#### [TASK]
The answer must consist of every line in the data that contains "Viewport".

### DATA PROVIDED ###

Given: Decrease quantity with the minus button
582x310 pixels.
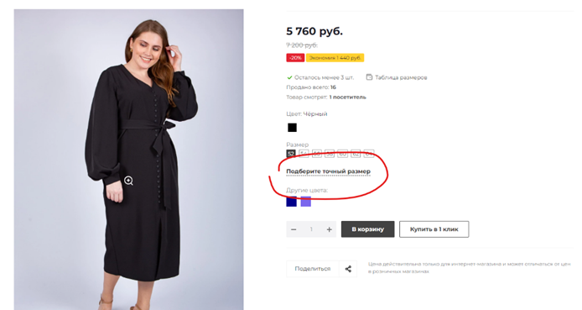Looking at the screenshot, I should (294, 229).
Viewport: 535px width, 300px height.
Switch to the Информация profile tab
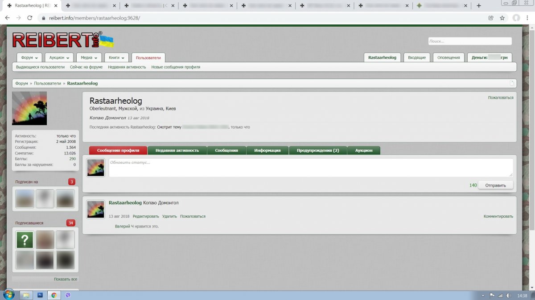coord(267,150)
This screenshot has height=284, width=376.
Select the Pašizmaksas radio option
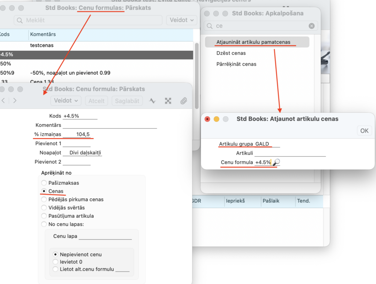[x=44, y=183]
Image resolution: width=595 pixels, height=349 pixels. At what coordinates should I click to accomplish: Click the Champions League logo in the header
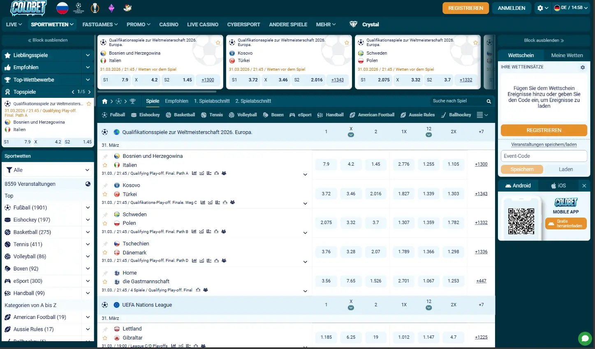78,7
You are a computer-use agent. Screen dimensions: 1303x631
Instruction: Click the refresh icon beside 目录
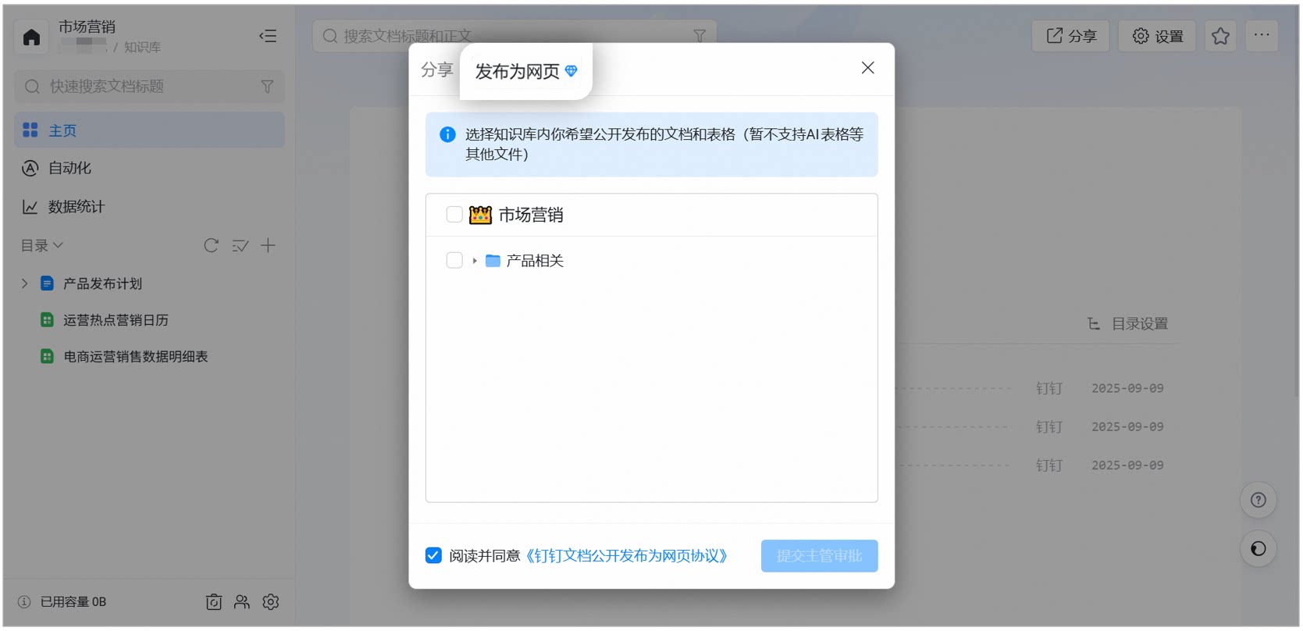211,245
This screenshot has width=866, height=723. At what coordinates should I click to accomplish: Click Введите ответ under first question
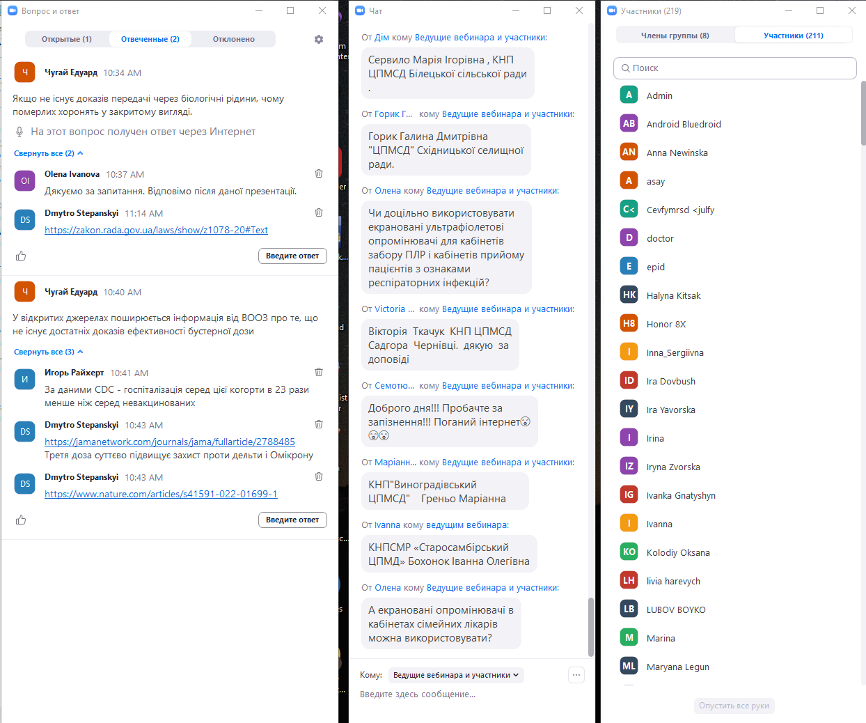point(292,256)
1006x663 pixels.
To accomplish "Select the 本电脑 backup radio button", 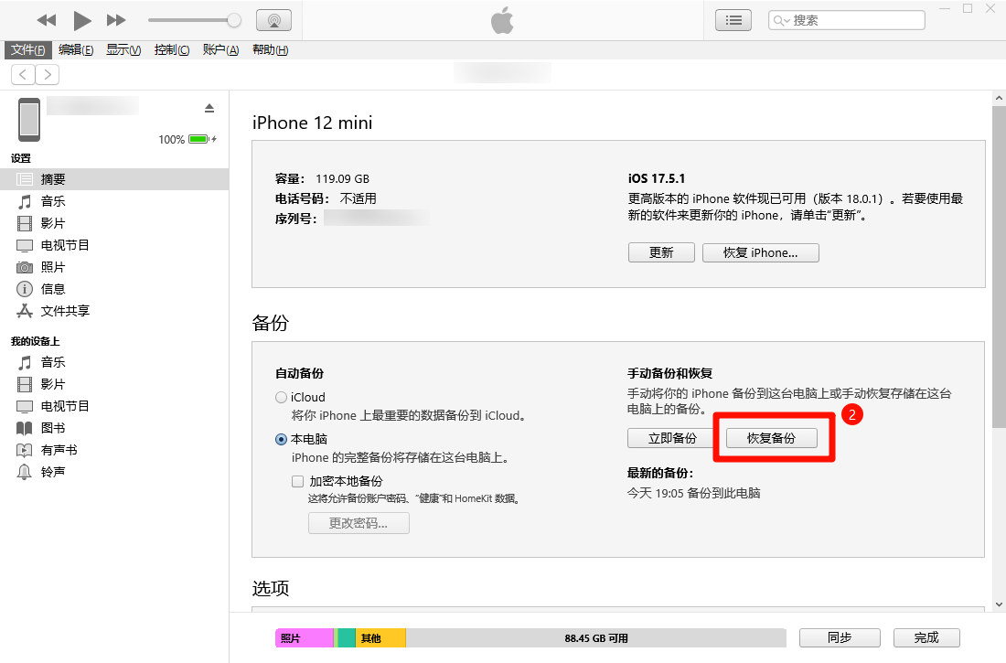I will (281, 439).
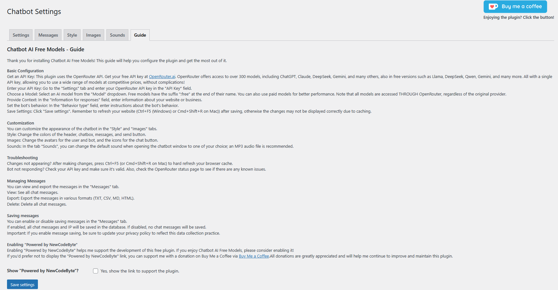Click the coffee cup heart icon
Screen dimensions: 558x290
coord(493,7)
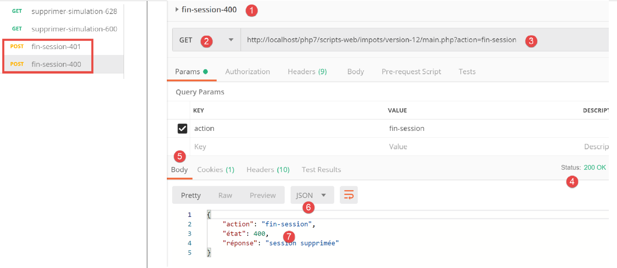The width and height of the screenshot is (617, 268).
Task: Open supprimer-simulation-628 request in sidebar
Action: (x=74, y=11)
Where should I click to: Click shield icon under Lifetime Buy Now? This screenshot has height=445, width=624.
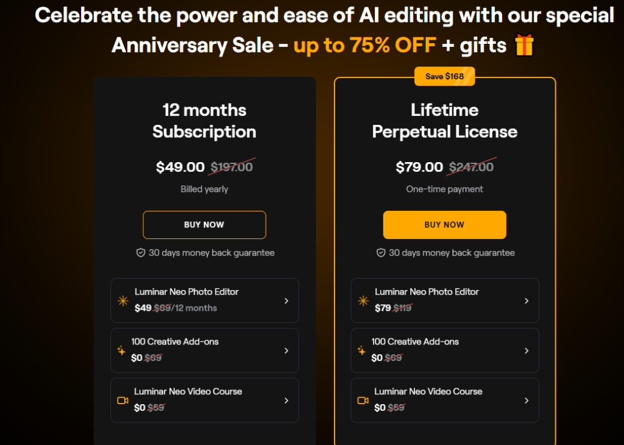pos(381,253)
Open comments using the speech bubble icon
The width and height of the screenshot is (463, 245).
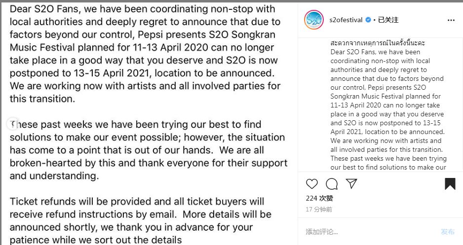[x=332, y=184]
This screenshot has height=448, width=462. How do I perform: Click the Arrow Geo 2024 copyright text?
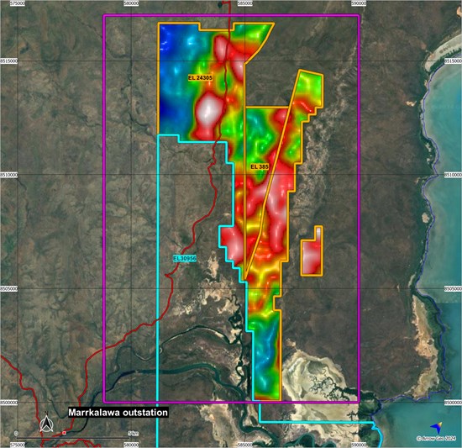(x=436, y=438)
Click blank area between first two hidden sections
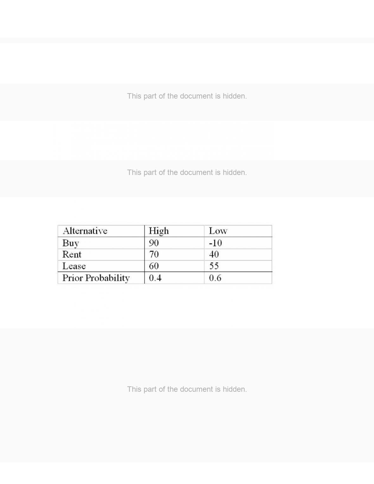This screenshot has height=484, width=374. click(x=187, y=140)
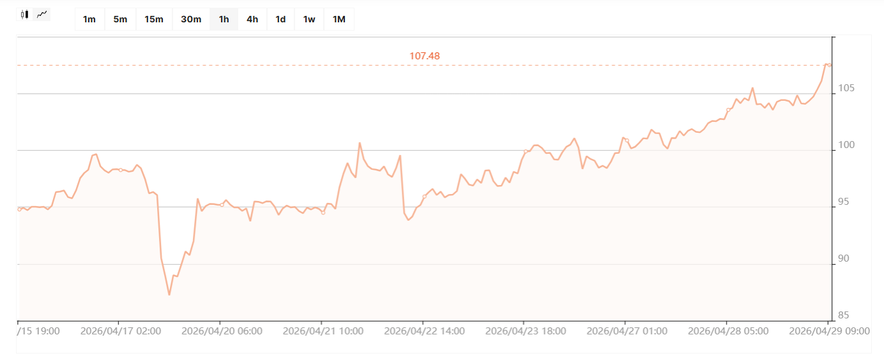Screen dimensions: 884x358
Task: Pick the 1w interval
Action: pyautogui.click(x=309, y=19)
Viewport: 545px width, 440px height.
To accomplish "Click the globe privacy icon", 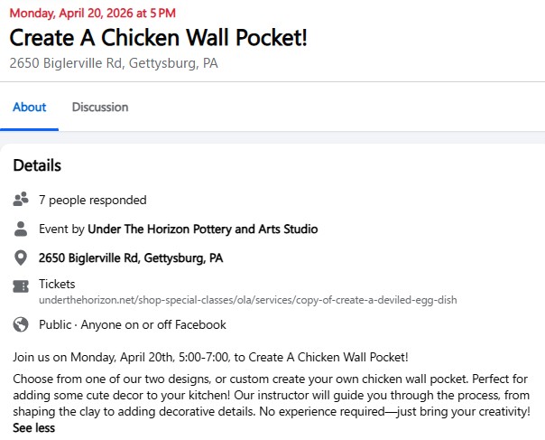I will [x=21, y=324].

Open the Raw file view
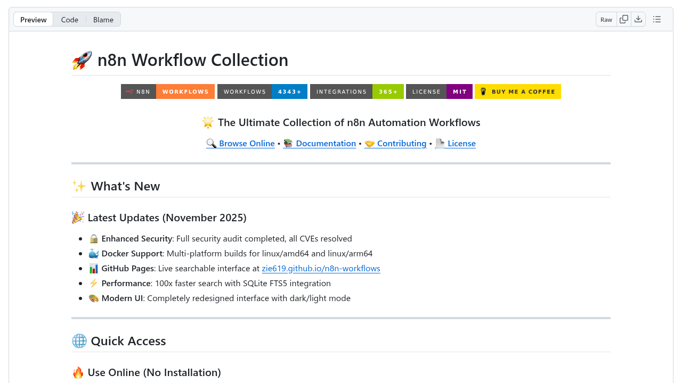pos(606,19)
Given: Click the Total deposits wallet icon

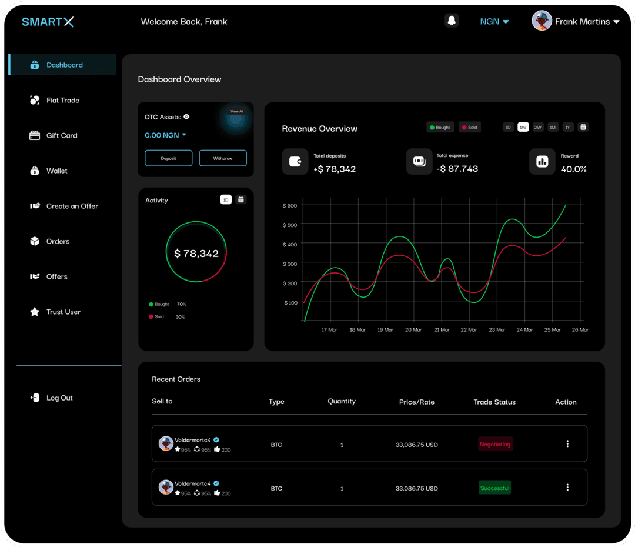Looking at the screenshot, I should point(295,162).
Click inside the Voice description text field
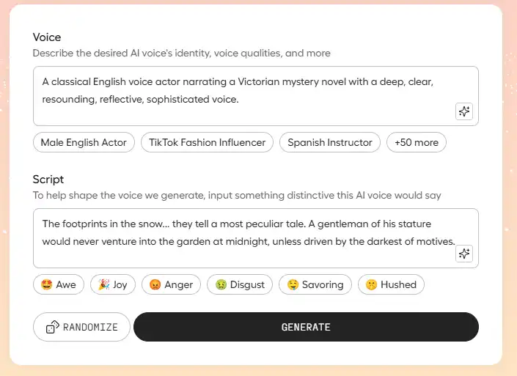Screen dimensions: 517x376 coord(242,92)
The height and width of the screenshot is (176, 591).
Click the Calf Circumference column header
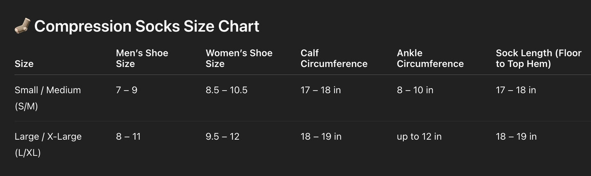pyautogui.click(x=334, y=58)

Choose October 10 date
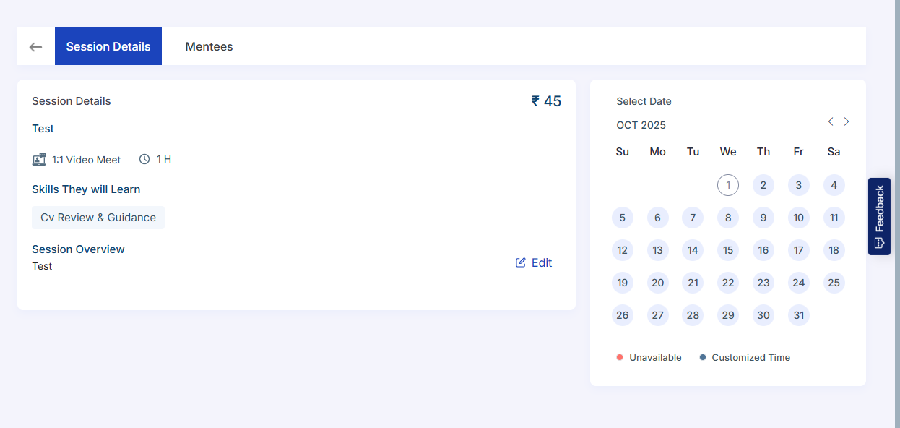pos(798,218)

###

#### [ANSWER SPACE]
Viewport: 535px width, 300px height.
Viewport: 545px width, 440px height.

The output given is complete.